Ich selbst wollte mir das nicht einreden, es musste einfach klappen, mit dem Sprung an die Tabellenspitze. Die Vergangenheit zählt nicht mehr, außerdem stand auf der Gegenseite ja auch „nur“ Düsseldorf und nicht Leverkusen oder Schalke. Vor dem Spiel bei den Würzburger Kickers wäre die Chance als Herbstmeister zu überwintern zwar auch gegeben gewesen, doch, auch dies war eine andere Situation. Ein von Verletzungen gebeutelter Kader, mit dem Nackenschlag der Heimniederlage gegen Hannover 96 im Gepäck und dem Urlaub vor Augen hatte giftigen Unterfranken nichts entgegen zu setzen.
Randnotiz dazu: ich hatte nach dem Spiel geschrieben, es sei unklug gewesen, die Spieler direkt im Anschluss an das Spiel in den Urlaub zu schicken, und nicht noch eine Trainingswoche mit Option auf Verkürzung bei entsprechender Leistung anzusetzen. In Lagos habe ich mit Jochen Röttgermann darüber sprechen können, woraufhin er doch tatsächlich bestätigte, dass sie intern auch darüber diskutiert hätten, dass dies wohl ein Fehler gewesen war!
Ein weiterer Aspekt, nicht in der Vergangenheit zu kramen und darauf zu hoffen, dass das Team aus solch verpassten Chancen gelernt hat, ist, dass der VfB im Trainingslager in Lagos hervorragend gearbeitet und den Grundstein für eine erfolgreiche Rückrunde gelegt hat. In St. Pauli lag spielerisch zwar noch einiges Argen, aber, wenigstens hat man die Mentalität gezeigt, die es in der 2. Liga braucht und man hat den Kampf angenommen. Zudem konnte man sich zum Transferschluss hin noch einmal verstärken und sendete damit unmissverständliche Signale an den Rest der Liga und auch an die Mannschaft, dass in dieser Saison einzig und allein der Aufstieg zählt.
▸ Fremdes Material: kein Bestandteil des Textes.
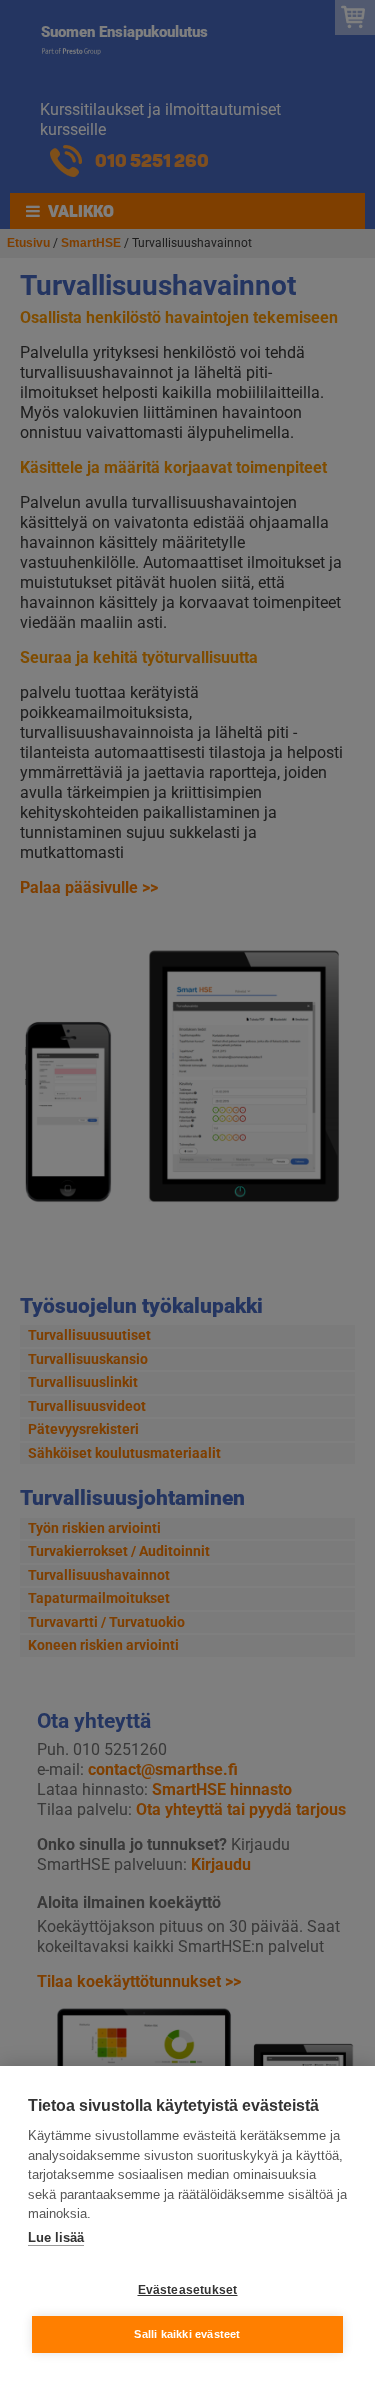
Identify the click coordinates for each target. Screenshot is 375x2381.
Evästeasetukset (188, 2290)
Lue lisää (56, 2237)
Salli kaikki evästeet (187, 2334)
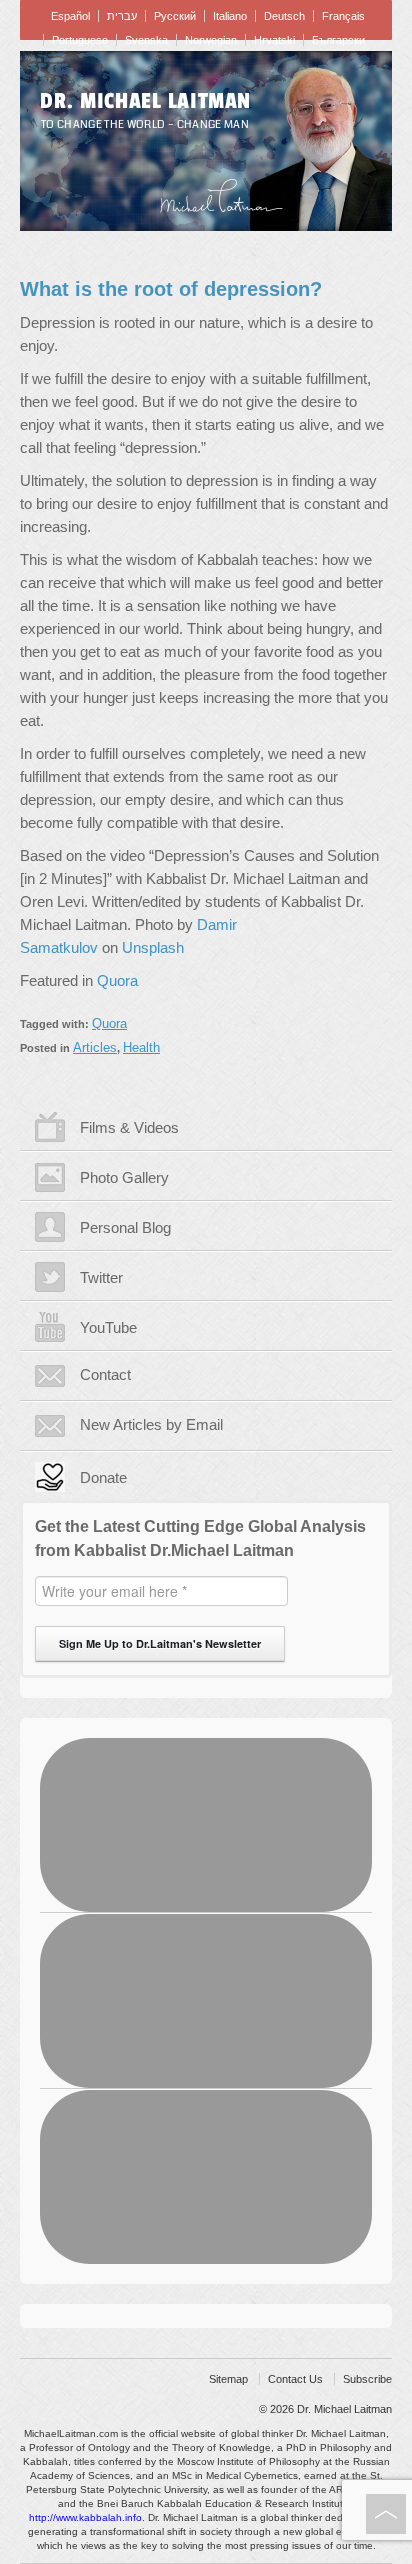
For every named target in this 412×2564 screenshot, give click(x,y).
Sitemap (228, 2379)
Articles (95, 1047)
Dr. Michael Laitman (145, 101)
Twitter (101, 1277)
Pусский (175, 16)
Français (343, 16)
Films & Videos (129, 1127)
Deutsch (284, 16)
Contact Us (295, 2379)
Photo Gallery (124, 1177)
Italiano (230, 16)
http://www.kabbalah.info (85, 2517)
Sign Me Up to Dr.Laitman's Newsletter (160, 1643)
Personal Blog (125, 1227)
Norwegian (211, 40)
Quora (117, 980)
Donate (103, 1477)
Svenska (146, 40)
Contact (105, 1374)
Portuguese (80, 40)
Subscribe (367, 2379)
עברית (122, 16)
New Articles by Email (151, 1424)
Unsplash (153, 947)
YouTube (108, 1327)
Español (70, 16)
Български (338, 40)
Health (141, 1047)
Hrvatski (274, 40)
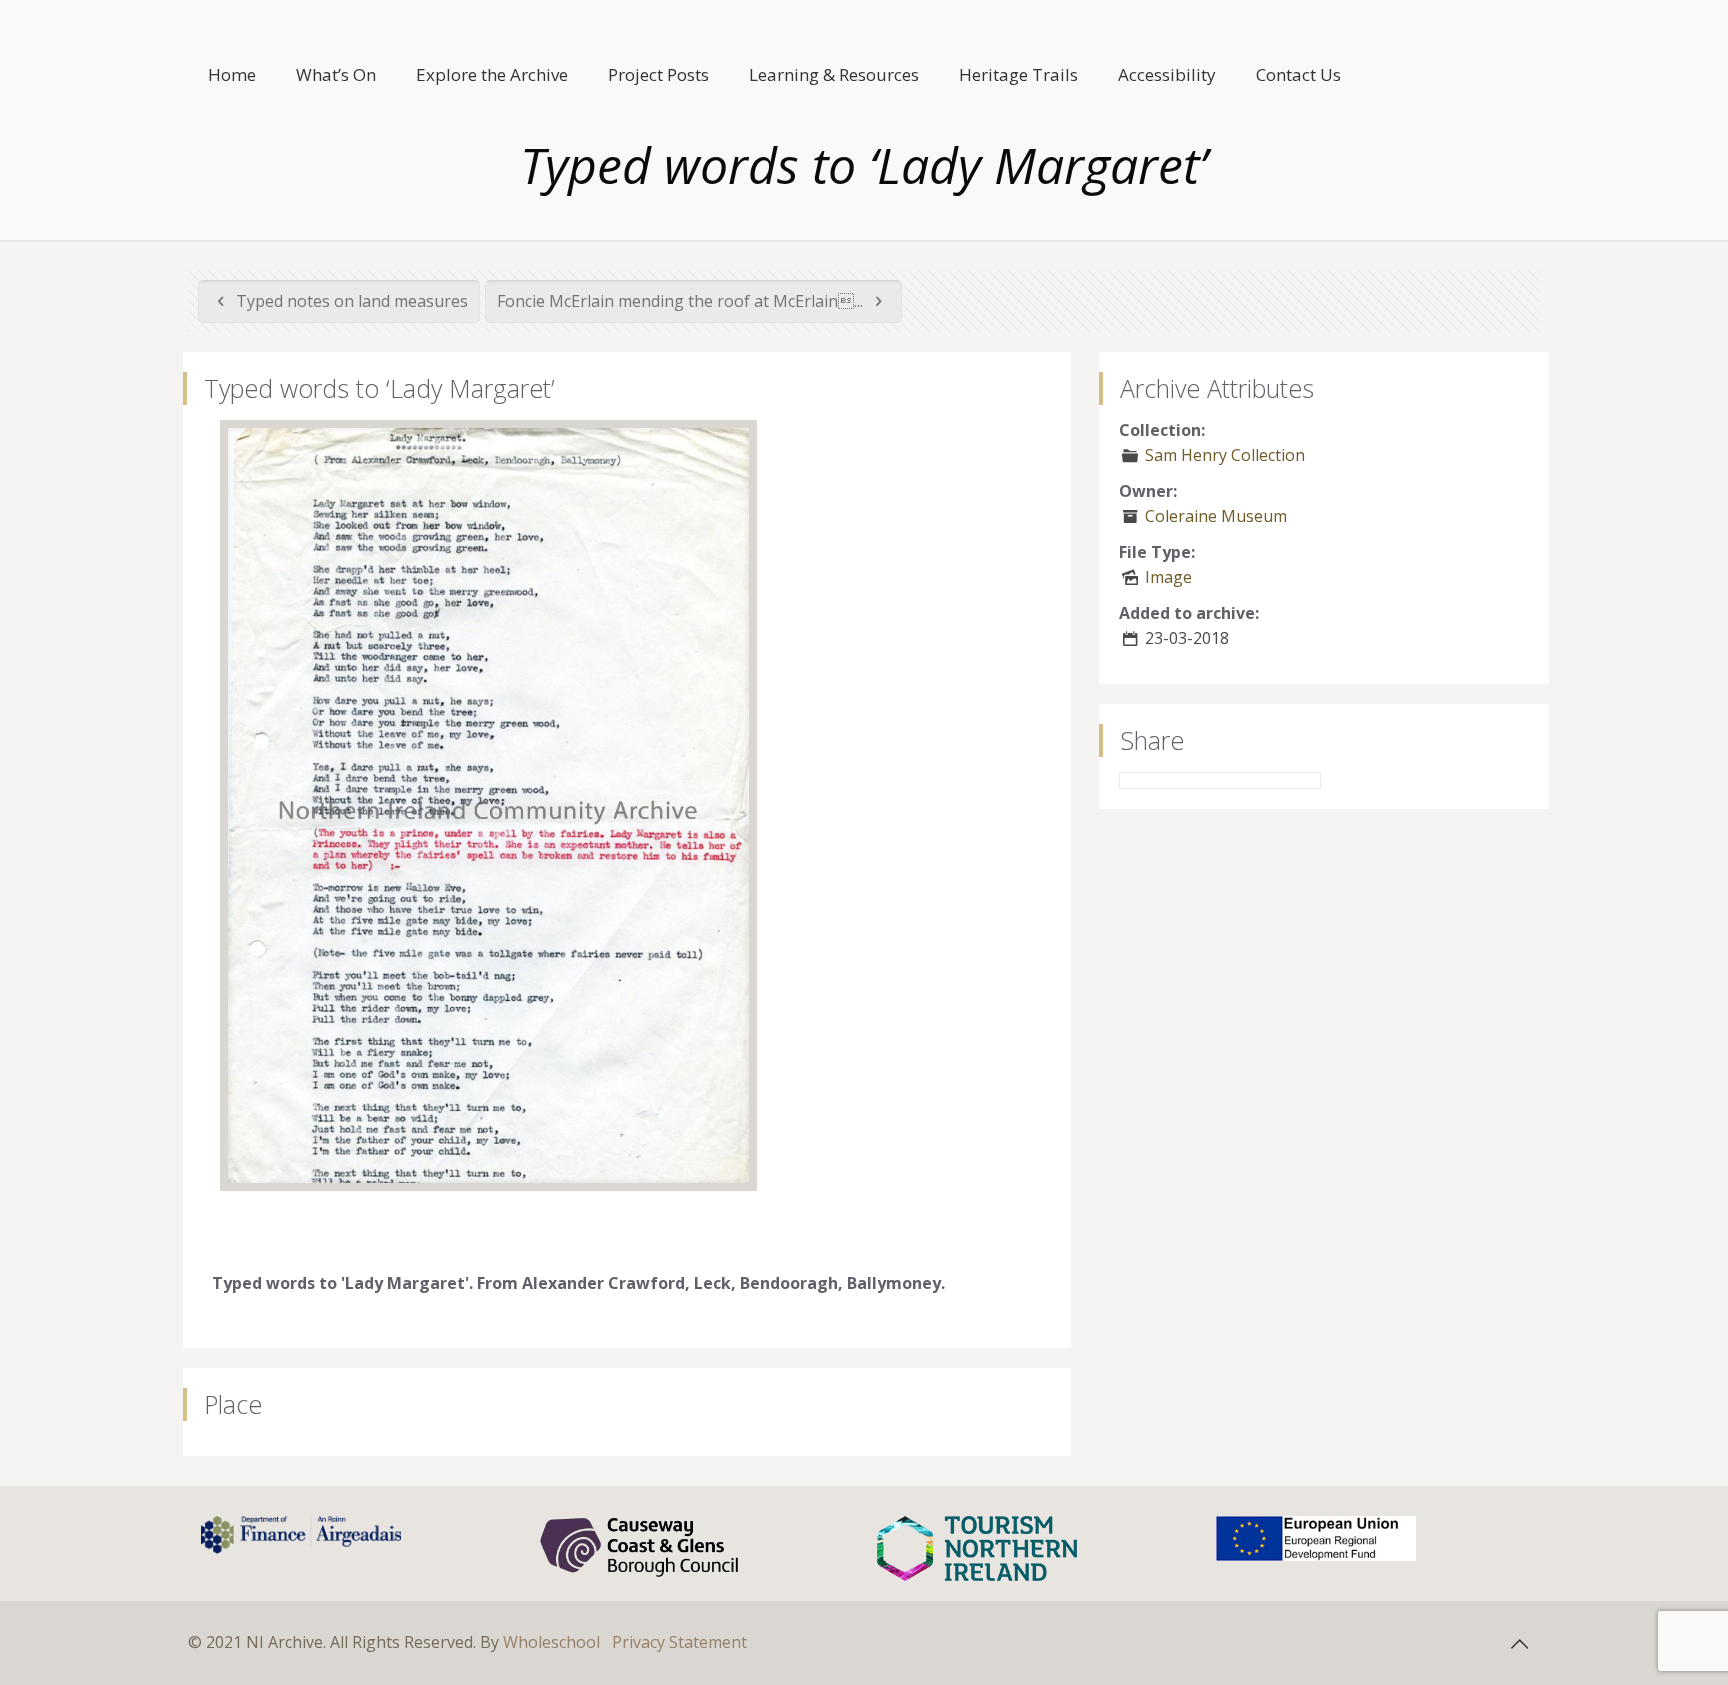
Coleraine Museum (1216, 516)
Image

Dass beim VfB von den Neuzugängen gegen die Fortuna einzig Brekalo im Kader stehen würde, war zu erwarten. Als Offensivspieler ist er leichter in das Mannschaftsgefüge zu integrieren wie Innenverteidiger Onguéné, der erst noch das Spielsystem kennenlernen muss oder Ofosi, der am Samstag noch das Spiel um Platz drei beim Afrika-Cup in Gabun absolvierte und erst noch vorgestellt werden muss.
Für die Startformation war Brekalo noch kein Thema, in diese rückten im Gegensatz zum St. Pauli-Spiel Anto Grgić und Carlos Mané anstelle von Zimmer und Zimmermann. Brekalo kam eine halbe Stunde vor Schluss, als das Spiel so gut wie entschieden war und gab ein durchwachsenes Debüt ab. Seine Schnelligkeit stach zwar sofort ins Auge, sonst aber wirkte er sehr eigensinnig und bisweilen leichtsinnig, was in einem Dribbling an der eigenen Strafraumgrenze mündete. Für einen jungen Spieler, der mit wenig Spielpraxis ankam und starke Konkurrenz beim Zweitligisten vorfand, durchaus verständlich, dass er auf sich aufmerksam machen möchte. Doch, Eigen- und Leichtsinn ist sicher nicht das, was Wolf von ihm sehen möchte, so dass er Brekalo dieses noch austreiben wird.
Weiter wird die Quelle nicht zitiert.